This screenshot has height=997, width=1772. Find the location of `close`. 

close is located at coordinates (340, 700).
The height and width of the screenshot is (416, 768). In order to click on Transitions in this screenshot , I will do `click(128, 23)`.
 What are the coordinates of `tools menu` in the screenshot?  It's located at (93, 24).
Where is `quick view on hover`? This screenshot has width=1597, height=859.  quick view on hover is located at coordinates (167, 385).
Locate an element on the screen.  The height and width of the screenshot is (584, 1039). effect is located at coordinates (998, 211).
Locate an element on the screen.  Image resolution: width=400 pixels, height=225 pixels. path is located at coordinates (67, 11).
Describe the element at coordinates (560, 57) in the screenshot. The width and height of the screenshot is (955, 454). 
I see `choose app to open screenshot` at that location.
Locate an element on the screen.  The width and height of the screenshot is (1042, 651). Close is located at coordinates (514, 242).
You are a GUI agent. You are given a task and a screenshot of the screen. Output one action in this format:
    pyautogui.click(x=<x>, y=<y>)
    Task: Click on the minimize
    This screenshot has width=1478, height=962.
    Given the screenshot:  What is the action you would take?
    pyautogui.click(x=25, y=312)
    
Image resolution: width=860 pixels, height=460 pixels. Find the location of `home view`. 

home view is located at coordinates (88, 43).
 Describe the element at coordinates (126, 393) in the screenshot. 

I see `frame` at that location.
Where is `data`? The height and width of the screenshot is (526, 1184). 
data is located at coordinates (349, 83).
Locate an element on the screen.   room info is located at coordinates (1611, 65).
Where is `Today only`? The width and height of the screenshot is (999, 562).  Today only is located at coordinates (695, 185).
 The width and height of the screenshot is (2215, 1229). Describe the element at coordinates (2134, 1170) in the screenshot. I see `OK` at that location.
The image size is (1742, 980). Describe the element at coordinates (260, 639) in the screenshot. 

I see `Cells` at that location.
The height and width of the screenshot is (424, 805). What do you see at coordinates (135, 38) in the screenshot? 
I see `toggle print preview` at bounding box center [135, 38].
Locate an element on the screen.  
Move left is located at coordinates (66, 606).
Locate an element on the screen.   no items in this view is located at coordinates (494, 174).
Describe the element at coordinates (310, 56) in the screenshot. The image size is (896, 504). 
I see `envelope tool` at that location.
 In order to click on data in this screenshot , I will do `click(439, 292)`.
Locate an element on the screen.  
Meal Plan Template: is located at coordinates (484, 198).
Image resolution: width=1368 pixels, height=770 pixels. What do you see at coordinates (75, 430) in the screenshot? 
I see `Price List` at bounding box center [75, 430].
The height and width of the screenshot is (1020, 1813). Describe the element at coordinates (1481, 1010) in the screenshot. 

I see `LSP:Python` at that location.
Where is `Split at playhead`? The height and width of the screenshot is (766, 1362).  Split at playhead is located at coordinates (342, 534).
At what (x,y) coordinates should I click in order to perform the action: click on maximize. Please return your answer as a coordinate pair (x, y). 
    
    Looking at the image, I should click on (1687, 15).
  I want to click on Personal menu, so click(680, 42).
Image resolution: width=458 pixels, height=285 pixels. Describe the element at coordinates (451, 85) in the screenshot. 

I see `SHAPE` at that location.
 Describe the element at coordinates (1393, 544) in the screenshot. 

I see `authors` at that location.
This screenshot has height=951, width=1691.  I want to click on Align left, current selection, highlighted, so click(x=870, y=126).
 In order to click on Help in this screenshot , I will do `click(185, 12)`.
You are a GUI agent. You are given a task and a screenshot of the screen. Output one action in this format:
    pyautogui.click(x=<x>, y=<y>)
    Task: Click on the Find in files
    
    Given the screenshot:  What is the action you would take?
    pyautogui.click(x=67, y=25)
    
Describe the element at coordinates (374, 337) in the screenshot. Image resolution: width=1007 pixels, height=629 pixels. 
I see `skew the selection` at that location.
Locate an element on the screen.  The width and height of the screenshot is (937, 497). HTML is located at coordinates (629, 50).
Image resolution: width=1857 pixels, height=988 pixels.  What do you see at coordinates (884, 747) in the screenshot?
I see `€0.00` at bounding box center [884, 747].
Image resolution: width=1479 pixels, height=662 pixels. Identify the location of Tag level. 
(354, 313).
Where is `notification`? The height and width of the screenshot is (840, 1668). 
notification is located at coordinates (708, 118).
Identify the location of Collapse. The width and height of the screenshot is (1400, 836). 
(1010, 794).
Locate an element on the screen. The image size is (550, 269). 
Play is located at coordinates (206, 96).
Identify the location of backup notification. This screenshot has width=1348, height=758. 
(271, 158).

•••

◆ Exercise description
Could you repeat the records from the line with "Image resolution: width=1368" to the line with "In order to click on Help", swapping "Describe the element" for "Identify the element" and leaving everything else as it is, and give only those lines?

◆ Finished task
Image resolution: width=1368 pixels, height=770 pixels. What do you see at coordinates (75, 430) in the screenshot? 
I see `Price List` at bounding box center [75, 430].
The height and width of the screenshot is (1020, 1813). Identify the element at coordinates (1481, 1010) in the screenshot. 

I see `LSP:Python` at that location.
Where is `Split at playhead`? The height and width of the screenshot is (766, 1362).  Split at playhead is located at coordinates (342, 534).
At what (x,y) coordinates should I click in order to perform the action: click on maximize. Please return your answer as a coordinate pair (x, y). 
    
    Looking at the image, I should click on (1687, 15).
  I want to click on Personal menu, so click(680, 42).
Image resolution: width=458 pixels, height=285 pixels. Identify the element at coordinates (451, 85) in the screenshot. 

I see `SHAPE` at that location.
 Identify the element at coordinates (1393, 544) in the screenshot. 

I see `authors` at that location.
This screenshot has height=951, width=1691.  I want to click on Align left, current selection, highlighted, so click(x=870, y=126).
 In order to click on Help in this screenshot , I will do `click(185, 12)`.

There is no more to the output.